The Ivy, as I have formerly observed, is to me a lively representation of the work and the power of faith. Its strength consists in the tenacity with which it clings to something foreign to its own substance, identifying itself, by a wonderful process, writh what it adheres to. Alone, it cannot stand: if you tear it from its prop, down must fall every branch, at the mercy of any trampling foot of man or beast.
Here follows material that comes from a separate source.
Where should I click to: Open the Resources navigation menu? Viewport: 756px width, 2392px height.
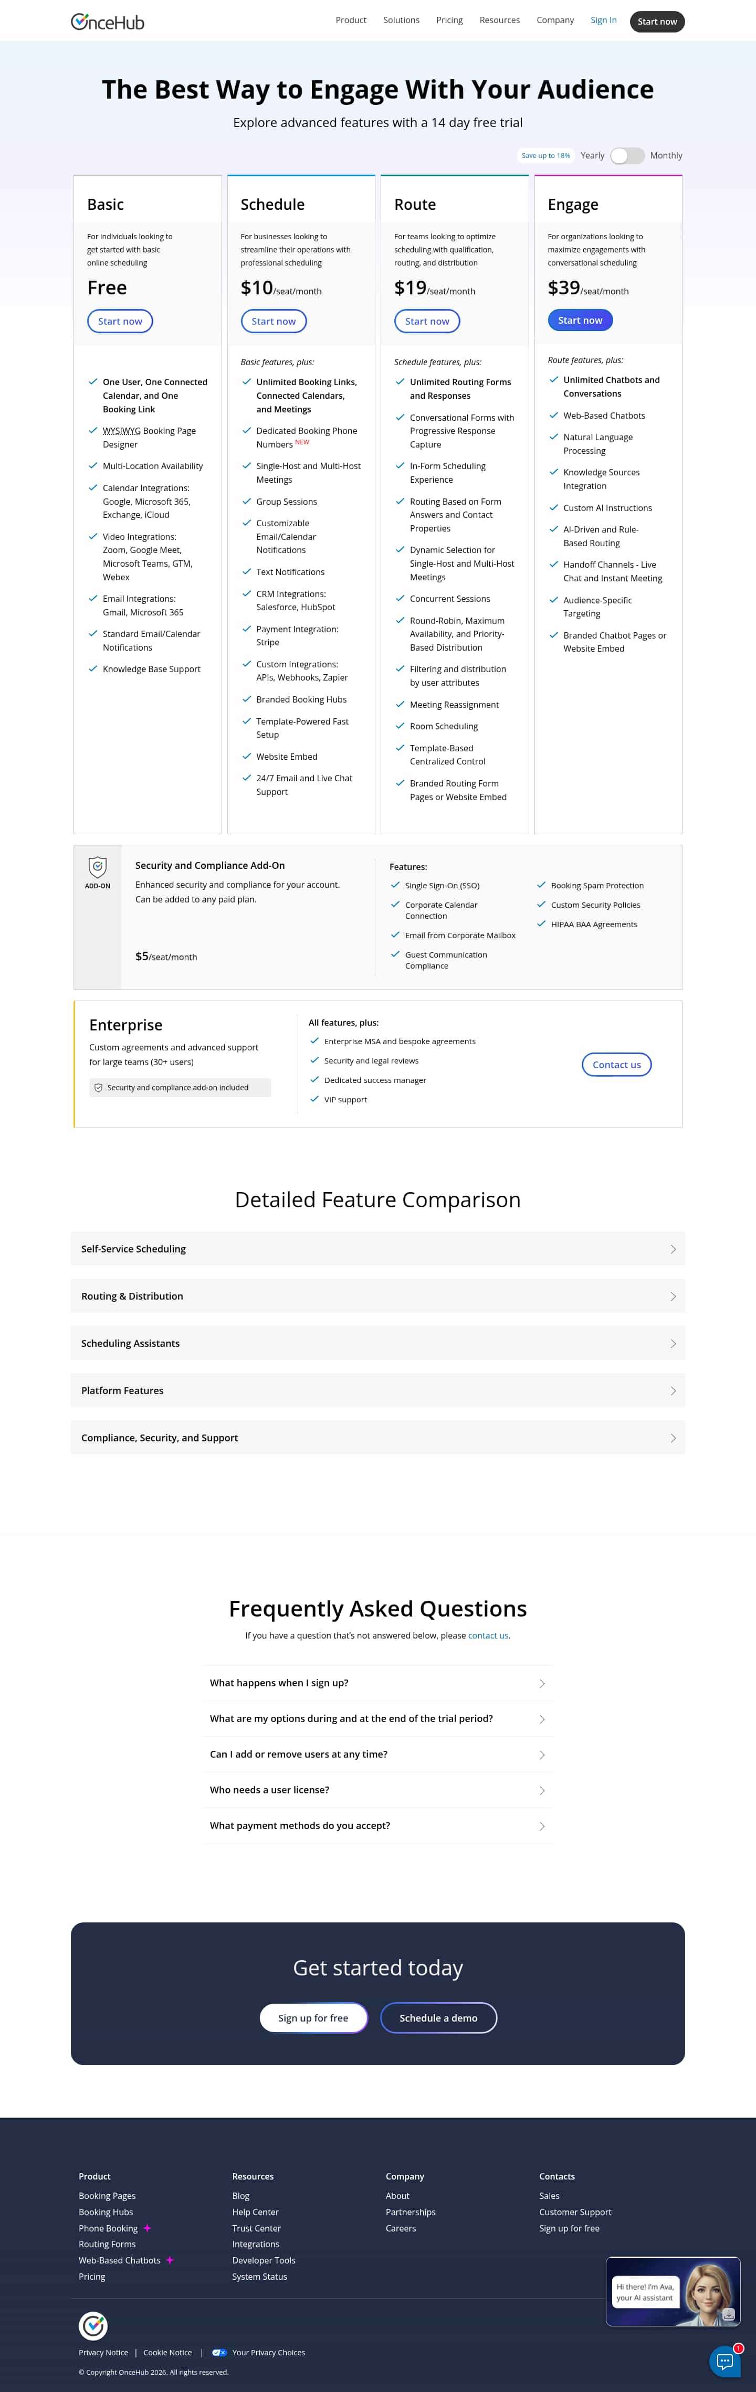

The analogy in my mind was perfect: there stood the two plants, one, rooted in distinct individuality, needing no prop, fearing no foe, adorned with a white, a beauteous robe, woven by the finger of God ; the other, strong only in conscious weakness, sombre in hue, its very fruit clad in the mourning tint of affliction, yet tending upwards, clustering in fulness proportioned to its growth, and braving every blast in the confidence of its firm fixture to that which could not be moved.—What had I before my eyes, but one glorified member of the triumphant church above and the afflicted, yet highly privileged body of his own dear brethren, the Church of Ireland militant here below!
Militant is the distinguishing epithet of Christ's church, and of each individual belonging unto it, until the warfare being accomplished, the good fight fought, and faith kept unto death, the crown of righteousness is awarded, and the happy spirit becomes incorporated with the church triumphant in heaven. The little babe, whose short breathings are oppressed, and its tiny frame faintly struggling through the few days of its sojourn on earth, is militant here below. The strong youth, robust in health, whose eye sparkles in promise of long and active existence, while his heart, renewed by the secret influences of divine grace, witnesses a conflict hidden from mortal eye, between the law of life written therein, and the law of sin warring in his members, is militant here below. The man of full and sobered age, who has numbered, perhaps, more than half the longest probable duration of human life, who looks round, it may be, on a blooming family of loving and dutiful children, while his soul, bound down by those delicious ties, cleaves to the dust, when he would have it mount upward to the throne of God—howsoever smooth and blissful his lot may seem, is militant here below. The aged servant of Christ, who has borne in the vineyard the heat and burden of the day— the faithful veteran, who, in many a contest with his Master's foes, has come off more than conqueror, through him who loved him: and who, tottering now on life's extremest verge, is regarded as most triumphantly secure of his crown, most enviably nearer to heaven—he too has fightings without and fears within; he too, while the body still detains him, is militant here below.
The universal acknowledgement of all, whether uttered by the lips, or secretely made in the heart's recesses, in that voice of which God alone is cognizant, is ever, " We in this tabernacle do groan, being burdened." I have known some dear self-doubting children of Zion go heavily in perpetual grief, merely because no outward cross was, at that particular time, laid on them. A somewhat closer acquaintance with God and with themselves has never failed, in such cases, to convince them that He, not they, was the best judge when, and how, and of what kind the "discipline prepared for them should be. But the very apprehension engendered by such supposed exclusion from the badge of His servants, was in itself, no light cross ; and they, contending against their own misgivings, were equally militant here below.